SUPPLIED ENTRIES START
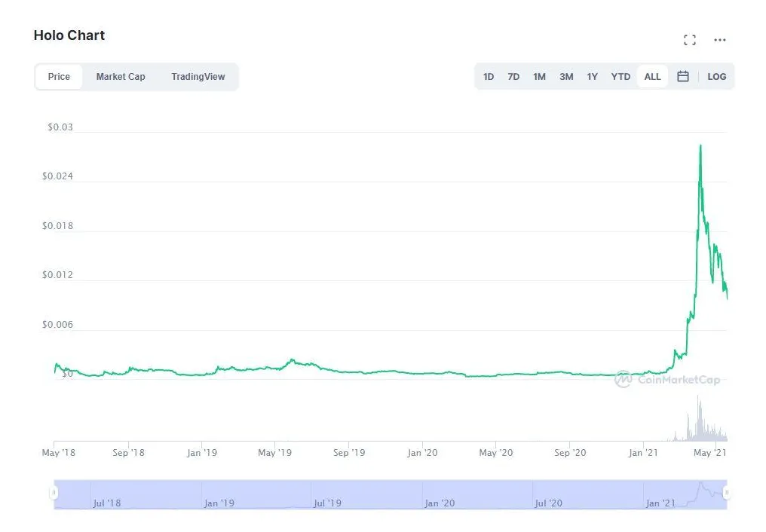Select the 1Y timeframe

coord(593,76)
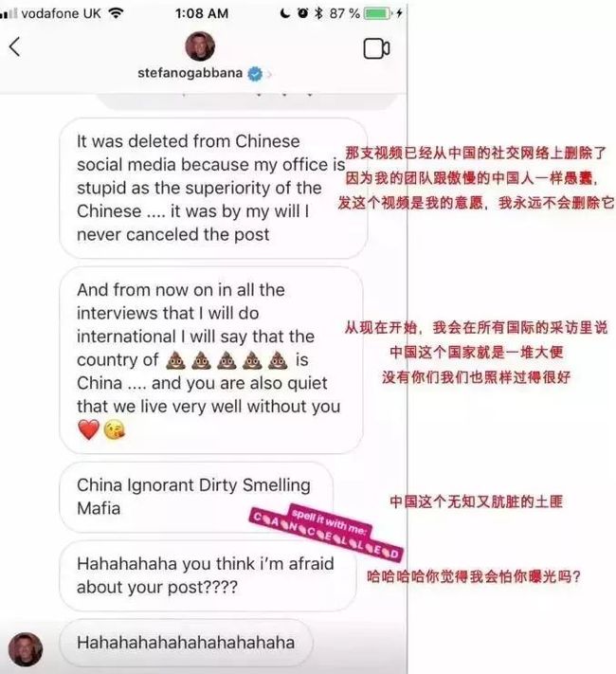Expand profile details via chevron beside username

coord(269,74)
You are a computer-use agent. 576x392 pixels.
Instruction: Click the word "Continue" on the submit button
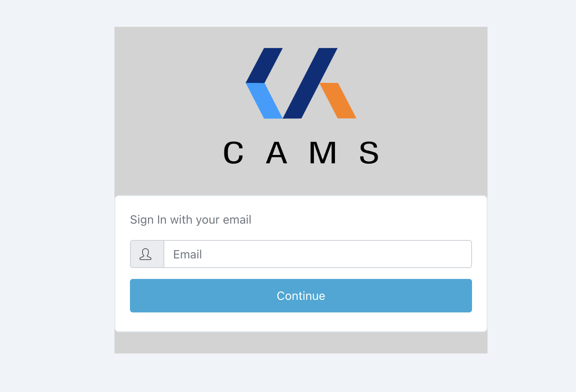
SUPPLIED ENTRIES END
* **TASK DIRECTIONS**:
The line containing "You are a computer-use agent. 576x392 pixels." marks the start: set down exactly that line and every line after it through the last line of the data, without any pictures.

* **ANSWER**:
You are a computer-use agent. 576x392 pixels.
Instruction: Click the word "Continue" on the submit button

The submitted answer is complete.